Calcium silicate-reinforced pH-sensitive alginate-gellan gum composite hydrogels for prolonged drug delivery

This study disclosed the synthesis and characterization of externally and/or internally crosslinked alginate-gellan gum composite interpenetrating polymer networks (IPN) and IPN hydrogel microspheres for controlled delivery of gliclazid. The internal cross-linking of the polymer sol was accomplished via slow release of Ca2+ ions from calcium silicate in presence of gluconic acid d-lactone. The microspheres had spherical shape with smooth surface morphology. The IPN or composite IPN hydrogel microspheres had drug entrapment efficiency of 70%-76%. Incorporation of gellan gum or gellan gum/calcium silicate in the alginate sol sustained the release of drug in simulated gastrointestinal fluids over 12 h without any sign of particle disintegration. Inclusion of calcium silicate in alginate gels was ineffective in controlling drug release under simulated gastrointestinal milieu.
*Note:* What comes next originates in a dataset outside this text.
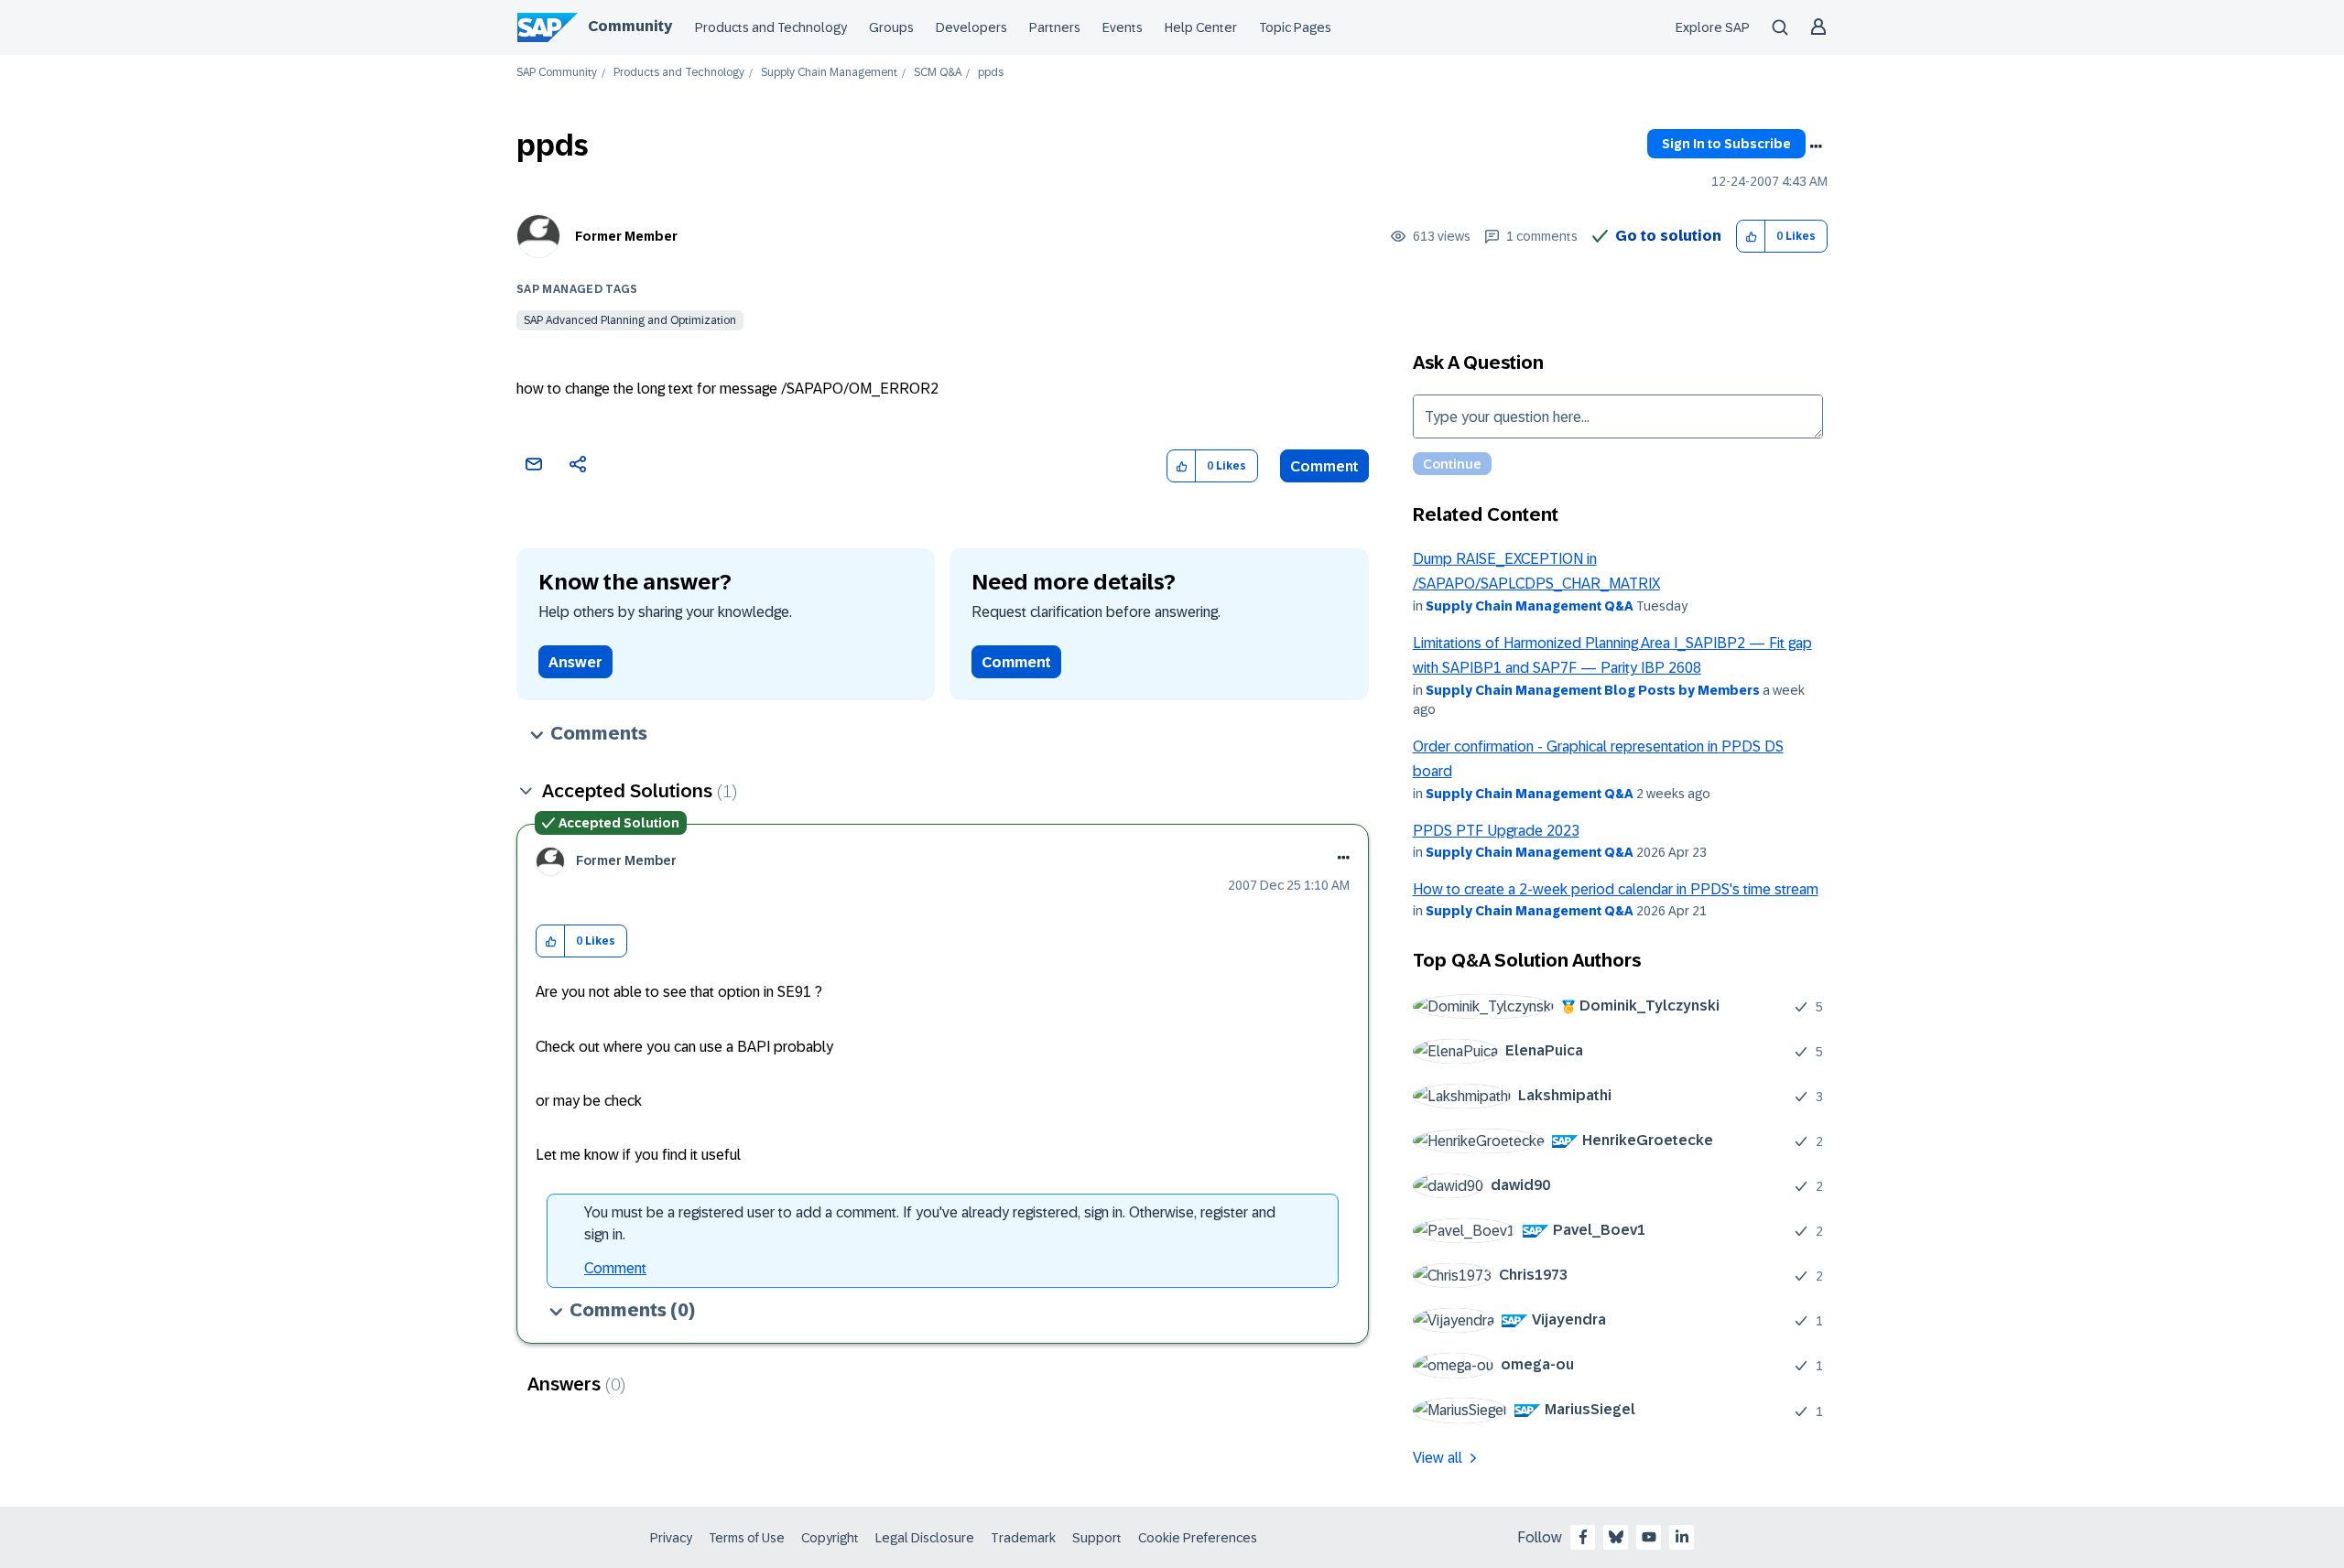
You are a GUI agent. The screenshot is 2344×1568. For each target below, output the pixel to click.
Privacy (671, 1537)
The drug release obeyed anomalous diffusion mechanism after inclusion of gellan gum or gellan gum-calcium silicate in the alginate gel microspheres. Fourier-transform infrared (FTIR) spectroscopy and zeta analysis confirmed absence of drug-polymer chemical interaction. The thermal and x-ray diffraction analyses suggested that the drug transformed into amorphous state after incorporation into composite hydrogel system. Hence, it may be advantageous to combine internal and external gelation procedures for creating composite IPN or IPN hydrogel microspheres for avoiding burst effect of alginate microspheres and managing desired drug release patterns in vitro.

Automated summary

This study focused on the synthesis and characterization of alginate-gellan gum composite IPN and IPN hydrogel microspheres for controlled drug delivery. The internal cross-linking of the polymer sol was achieved through the slow release of Ca2+ ions from calcium silicate in the presence of gluconic acid d-lactone. The microspheres showed a spherical shape with a smooth surface morphology and had a high drug entrapment efficiency of 70%-76%.